Connect to OneLake with serverless compute

Databricks serverless compute lets you run workloads without provisioning a cluster, but it only allows a subset of supported Spark properties. You can't set the fs.azure.* Spark configuration used on standard clusters.

Note

This limitation isn't unique to Azure Databricks. Databricks serverless implementations on Amazon Web Services (AWS) and Google Cloud have the same behavior.

If you attempt to set an unsupported Spark configuration in a serverless notebook, the system returns a CONFIG_NOT_AVAILABLE error.

Screenshot showing error message if a user attempts to modify unsupported Spark config in serverless compute.

Instead, use MSAL to acquire an OAuth token and the Python deltalake library to read or write Delta tables with that token.

Set up a serverless notebook

  1. Create a notebook in your Databricks workspace and attach it to serverless compute.

    Screenshot showing how to connect Databricks notebook with serverless compute.

  2. Import Python modules.
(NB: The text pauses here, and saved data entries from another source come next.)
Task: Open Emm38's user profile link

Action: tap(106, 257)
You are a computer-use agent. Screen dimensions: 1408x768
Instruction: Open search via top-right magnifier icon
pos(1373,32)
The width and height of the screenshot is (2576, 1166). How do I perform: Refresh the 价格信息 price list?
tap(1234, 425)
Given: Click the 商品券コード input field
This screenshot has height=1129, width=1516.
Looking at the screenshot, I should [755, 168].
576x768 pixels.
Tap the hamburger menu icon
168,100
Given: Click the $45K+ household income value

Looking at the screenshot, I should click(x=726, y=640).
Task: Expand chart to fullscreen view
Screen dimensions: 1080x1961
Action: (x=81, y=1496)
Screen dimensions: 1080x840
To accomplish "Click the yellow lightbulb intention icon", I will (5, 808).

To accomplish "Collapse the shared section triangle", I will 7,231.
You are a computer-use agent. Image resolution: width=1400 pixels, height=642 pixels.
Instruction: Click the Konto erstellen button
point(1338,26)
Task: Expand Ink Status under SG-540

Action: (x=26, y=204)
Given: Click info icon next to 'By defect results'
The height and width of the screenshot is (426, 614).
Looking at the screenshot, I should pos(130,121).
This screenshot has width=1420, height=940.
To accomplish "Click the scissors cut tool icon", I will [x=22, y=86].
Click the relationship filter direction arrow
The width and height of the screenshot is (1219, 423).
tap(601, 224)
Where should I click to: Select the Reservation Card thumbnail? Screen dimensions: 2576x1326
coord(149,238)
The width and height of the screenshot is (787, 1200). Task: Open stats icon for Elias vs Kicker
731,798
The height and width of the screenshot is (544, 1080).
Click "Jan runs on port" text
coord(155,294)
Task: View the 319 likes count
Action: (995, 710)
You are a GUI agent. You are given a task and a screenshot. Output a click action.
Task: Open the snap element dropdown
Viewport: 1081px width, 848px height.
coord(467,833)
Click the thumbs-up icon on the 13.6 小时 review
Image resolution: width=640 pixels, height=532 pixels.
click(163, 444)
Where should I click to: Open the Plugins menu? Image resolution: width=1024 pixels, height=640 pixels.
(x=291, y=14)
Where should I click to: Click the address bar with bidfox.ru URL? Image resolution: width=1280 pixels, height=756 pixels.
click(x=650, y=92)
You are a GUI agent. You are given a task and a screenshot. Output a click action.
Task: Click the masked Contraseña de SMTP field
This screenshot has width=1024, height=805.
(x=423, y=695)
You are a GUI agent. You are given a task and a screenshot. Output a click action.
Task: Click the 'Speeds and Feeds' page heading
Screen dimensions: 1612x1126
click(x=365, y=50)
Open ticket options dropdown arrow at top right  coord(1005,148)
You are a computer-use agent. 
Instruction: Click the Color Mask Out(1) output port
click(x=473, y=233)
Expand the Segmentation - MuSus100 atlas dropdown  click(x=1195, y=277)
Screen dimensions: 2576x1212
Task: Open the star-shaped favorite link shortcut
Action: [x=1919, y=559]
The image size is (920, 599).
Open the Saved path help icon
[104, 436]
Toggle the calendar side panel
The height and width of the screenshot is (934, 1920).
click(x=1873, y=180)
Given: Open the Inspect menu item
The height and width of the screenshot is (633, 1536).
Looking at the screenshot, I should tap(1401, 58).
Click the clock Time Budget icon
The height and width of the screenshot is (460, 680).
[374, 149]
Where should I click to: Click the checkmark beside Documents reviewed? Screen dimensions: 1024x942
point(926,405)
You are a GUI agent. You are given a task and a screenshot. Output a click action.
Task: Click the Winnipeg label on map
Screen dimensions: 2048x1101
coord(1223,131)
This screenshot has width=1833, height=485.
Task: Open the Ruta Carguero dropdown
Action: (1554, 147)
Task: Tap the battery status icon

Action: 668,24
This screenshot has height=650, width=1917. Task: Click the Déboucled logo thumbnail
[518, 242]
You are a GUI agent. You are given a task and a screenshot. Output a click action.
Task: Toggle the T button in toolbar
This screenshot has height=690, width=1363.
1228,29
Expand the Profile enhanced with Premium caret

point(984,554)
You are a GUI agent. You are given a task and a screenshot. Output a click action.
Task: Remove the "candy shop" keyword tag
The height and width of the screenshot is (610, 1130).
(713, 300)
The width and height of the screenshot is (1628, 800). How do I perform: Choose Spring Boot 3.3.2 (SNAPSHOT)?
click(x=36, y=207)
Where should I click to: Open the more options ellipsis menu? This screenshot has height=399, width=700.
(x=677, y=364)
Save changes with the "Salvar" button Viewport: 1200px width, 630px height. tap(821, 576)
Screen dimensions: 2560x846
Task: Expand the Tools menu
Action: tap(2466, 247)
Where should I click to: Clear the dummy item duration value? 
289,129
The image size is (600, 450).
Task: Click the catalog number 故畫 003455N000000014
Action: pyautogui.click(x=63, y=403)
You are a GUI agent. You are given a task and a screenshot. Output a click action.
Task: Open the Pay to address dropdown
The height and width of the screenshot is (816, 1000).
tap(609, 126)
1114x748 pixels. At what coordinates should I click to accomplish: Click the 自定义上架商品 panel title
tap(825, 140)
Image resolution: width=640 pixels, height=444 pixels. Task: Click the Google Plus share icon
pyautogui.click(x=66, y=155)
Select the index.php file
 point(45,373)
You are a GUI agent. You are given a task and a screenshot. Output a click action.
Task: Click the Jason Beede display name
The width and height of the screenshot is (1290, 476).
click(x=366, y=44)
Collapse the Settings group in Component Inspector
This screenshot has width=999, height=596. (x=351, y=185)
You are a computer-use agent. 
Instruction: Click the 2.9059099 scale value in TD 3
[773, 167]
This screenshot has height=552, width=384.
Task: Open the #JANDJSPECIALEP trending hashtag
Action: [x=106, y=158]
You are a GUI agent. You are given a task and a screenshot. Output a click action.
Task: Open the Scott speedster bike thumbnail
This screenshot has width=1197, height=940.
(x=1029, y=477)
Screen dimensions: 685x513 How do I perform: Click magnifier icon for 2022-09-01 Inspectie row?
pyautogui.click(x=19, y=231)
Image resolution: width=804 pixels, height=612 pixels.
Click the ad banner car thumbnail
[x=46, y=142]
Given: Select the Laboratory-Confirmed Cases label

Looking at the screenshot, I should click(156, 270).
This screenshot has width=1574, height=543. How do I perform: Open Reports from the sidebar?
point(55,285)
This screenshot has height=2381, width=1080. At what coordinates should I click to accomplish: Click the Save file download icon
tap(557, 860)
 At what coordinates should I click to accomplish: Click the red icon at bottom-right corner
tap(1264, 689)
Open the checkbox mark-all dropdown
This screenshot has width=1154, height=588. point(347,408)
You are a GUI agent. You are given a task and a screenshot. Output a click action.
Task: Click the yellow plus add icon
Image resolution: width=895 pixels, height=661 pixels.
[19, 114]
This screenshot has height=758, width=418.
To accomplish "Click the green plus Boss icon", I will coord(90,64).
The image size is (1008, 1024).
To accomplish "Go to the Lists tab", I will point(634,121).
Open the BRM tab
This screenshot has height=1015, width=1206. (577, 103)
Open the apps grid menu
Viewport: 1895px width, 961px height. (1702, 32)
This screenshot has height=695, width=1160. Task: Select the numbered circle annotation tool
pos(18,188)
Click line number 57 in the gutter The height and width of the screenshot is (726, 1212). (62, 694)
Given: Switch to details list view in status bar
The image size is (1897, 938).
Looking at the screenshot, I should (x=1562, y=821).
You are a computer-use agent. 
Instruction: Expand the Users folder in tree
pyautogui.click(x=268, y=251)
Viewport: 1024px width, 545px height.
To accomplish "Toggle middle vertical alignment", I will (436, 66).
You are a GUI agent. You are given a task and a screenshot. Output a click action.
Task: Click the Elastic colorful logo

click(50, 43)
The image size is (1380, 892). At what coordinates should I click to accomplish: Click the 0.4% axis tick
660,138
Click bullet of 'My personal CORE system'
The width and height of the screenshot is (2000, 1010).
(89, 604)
In this sample, use two modules:

    • msal authenticates with the Microsoft identity platform.
    • deltalake reads and writes Delta Lake tables with Python.
    from msal import ConfidentialClientApplication
    from deltalake import DeltaTable, write_deltalake
    
  3. Declare variables for Microsoft Entra tenant including application ID. Use the tenant ID of the tenant where Microsoft Fabric is deployed.

    # Fetch from Databricks secrets.
    tenant_id = dbutils.secrets.get(scope="<replace-scope-name>",key="<replace value with key value for tenant_id>")
    client_id = dbutils.secrets.get(scope="<replace-scope-name>",key="<replace value with key value for client_id>")
    client_secret = dbutils.secrets.get(scope="<replace-scope-name>",key="<replace value with key value for secret>")
    
  4. Declare Fabric workspace variables.

    workspace_id = "<replace with workspace name>"
    lakehouse_id = "<replace with lakehouse name>"
    table_to_read = "<name of lakehouse table to read>"
    onelake_uri = f"abfss://{workspace_id}@onelake.dfs.fabric.microsoft.com/{lakehouse_id}.lakehouse/Tables/{table_to_read}"
    
  5. Initialize client to acquire token.

    authority = f"https://login.microsoftonline.com/{tenant_id}"
    
    app = ConfidentialClientApplication(
        client_id,
        authority=authority,
        client_credential=client_secret
    )
    
    result = app.acquire_token_for_client(scopes=["https://onelake.fabric.microsoft.com/.default"])
    
    if "access_token" in result:
        print("Access token acquired.")
        token_val = result['access_token']
    else:
        raise Exception(f"Failed to acquire token: {result.get('error_description', result)}")
    
  6. Read a Delta table from OneLake.

    dt = DeltaTable(onelake_uri, storage_options={"bearer_token": f"{token_val}", "use_fabric_endpoint": "true"})
    df = dt.to_pandas()
    print(df.head())
    
  7. Write a Delta table to OneLake.

    target_uri = f"abfss://{workspace_id}@onelake.dfs.fabric.microsoft.com/{lakehouse_id}.lakehouse/Tables/<target_table_name>"
    write_deltalake(
        target_uri,
        df,
        mode="overwrite",
        storage_options={"bearer_token": f"{token_val}", "use_fabric_endpoint": "true"}
    )
    

Design considerations

  • Use one writer pattern per table path where possible. Writing to the same storage paths from multiple compute engines or runtime versions can cause conflicts.
  • Use secrets management for service principal credentials.
  • Use OneLake shortcuts when you need virtualized access instead of physically writing data into another lakehouse location.